Estou cada vez mais convencido de que as ideias socialistas são as ideias do
futuro. O futuro qual vai ser, o capitalismo? O capitalismo é uma selva. É o
homem inimigo do homem, o homem roubando o homem. Só um regime superior a este
pode levar a sermos como irmãos, como uma família. Olha só, pareço um cristão
falando! Mas, diga-me: e do Brasil, que notícias você traz?
– Você sabe que eu sempre quis ser lembrado como um amigo do
povo. E deixei minha pátria triste com o que estava acontecendo por lá: um
governo ilegítimo ameaçando o futuro justamente do povo mais pobre e sofrido.
Quem não ama o povo não tem religiosidade verdadeira. O pobre, meu caro Fidel,
é a moeda de Deus. E o que ameaçam fazer com os velhos, acabando com a
aposentadoria! Como eles vão viver? Como vão comprar remédios? Como vão se
sustentar e manter uma certa dignidade para dizer: ‘O Brasil é a minha pátria’?
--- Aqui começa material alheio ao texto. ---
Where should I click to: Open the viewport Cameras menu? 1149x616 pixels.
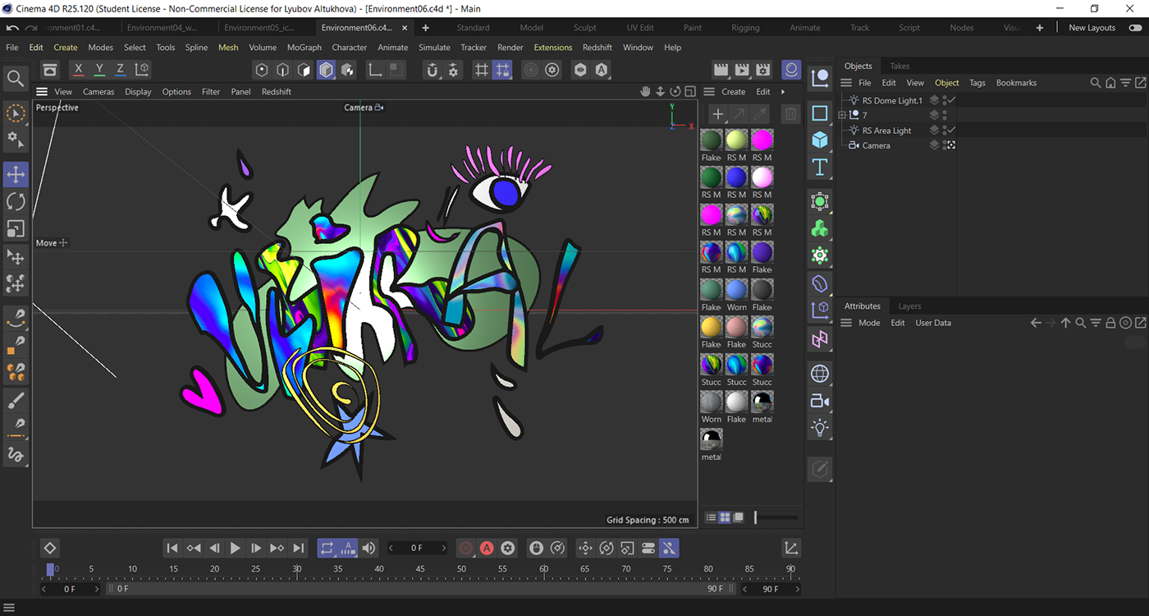pyautogui.click(x=98, y=92)
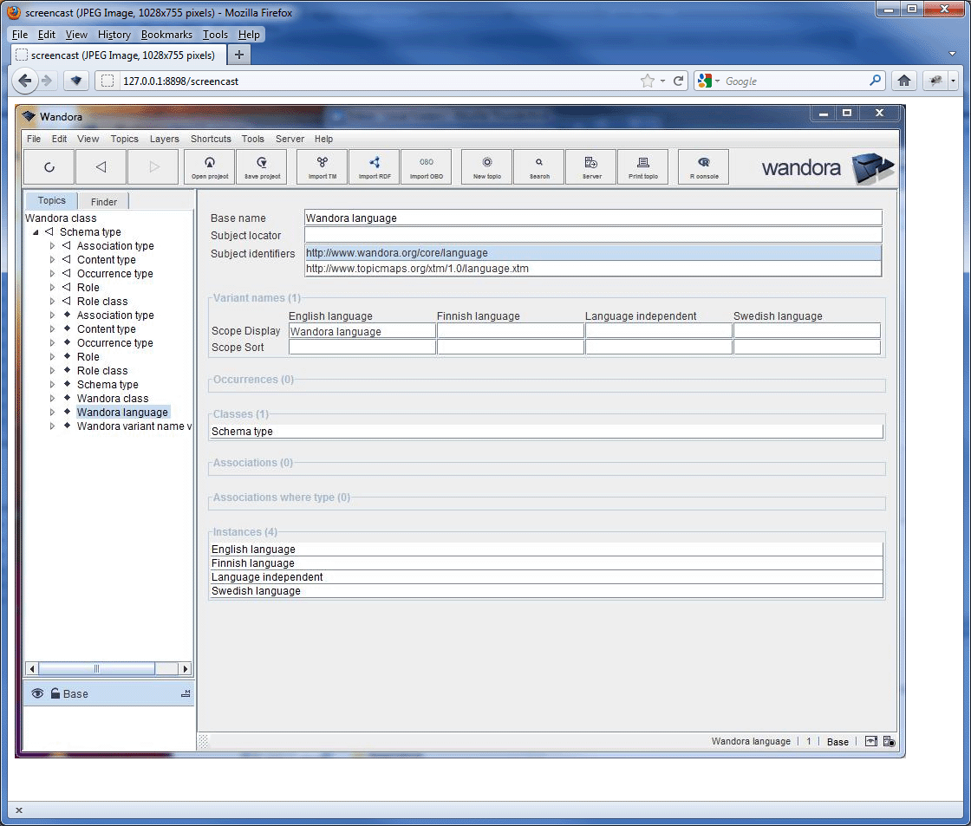
Task: Open the Layers menu
Action: click(x=164, y=139)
O idoso brasileiro ainda não recebeu da nação o respeito que merece. Que Deus
nos preserve de males semelhantes àqueles que tivemos de suportar durante a
ditadura militar. Mas sou otimista: acredito que toda crise é momento de
mudanças qualitativas. E a nossa turma, anda por aqui? Niemeyer, Paulo Freire,
Helder, Darcy, Galeano, o Gabo?
– Todos. De vez em quando nos sentamos em uma nuvem para
fumar um charuto –Galeano, como bom uruguaio, prefere porros– e discutir a
existência de Deus, com o próprio. O velho barbudo não se cansa de tirar onda
com Oscar, que era ateu mas construiu igrejas para o catolicismo, sendo que o
todo-poderoso, na verdade, sempre gostou mais do candomblé…
– Hahaha. Você também tinha uma grande ligação com a
santería que eu sei… Achei inclusive uma pena que nas suas conversas com o Frei
Betto sobre religião vocês tenham abordado e falado tanto do catolicismo e do
cristianismo, a religião dos conquistadores, e não da religião dos escravos.
Você é mesmo filho de Oduduá, como dizem lá em Cuba?
– Respeito todas as religiões, ainda que não siga nenhuma
delas. Compreendo que os seres humanos busquem uma explicação para sua
existência, desde os mais ignorantes até os mais sábios. Mas fui um homem das
ciências até o fim. O que me preocupa não é a religião de cada um, mas que as
sociedades de consumo capitalistas, em sua fase neoliberal e imperialista,
estejam levando o mundo a um beco sem saída, onde as mudanças climáticas e o
custo crescente dos alimentos conduzam milhões de pessoas aos piores índices de
pobreza.
– É, não vai faltar assunto para conversar com você, velho
amigo.
– Temos toda a eternidade, camarada.
*Diálogo imaginário com frases reais de Fidel Castro e Dom
Paulo Evaristo Arns.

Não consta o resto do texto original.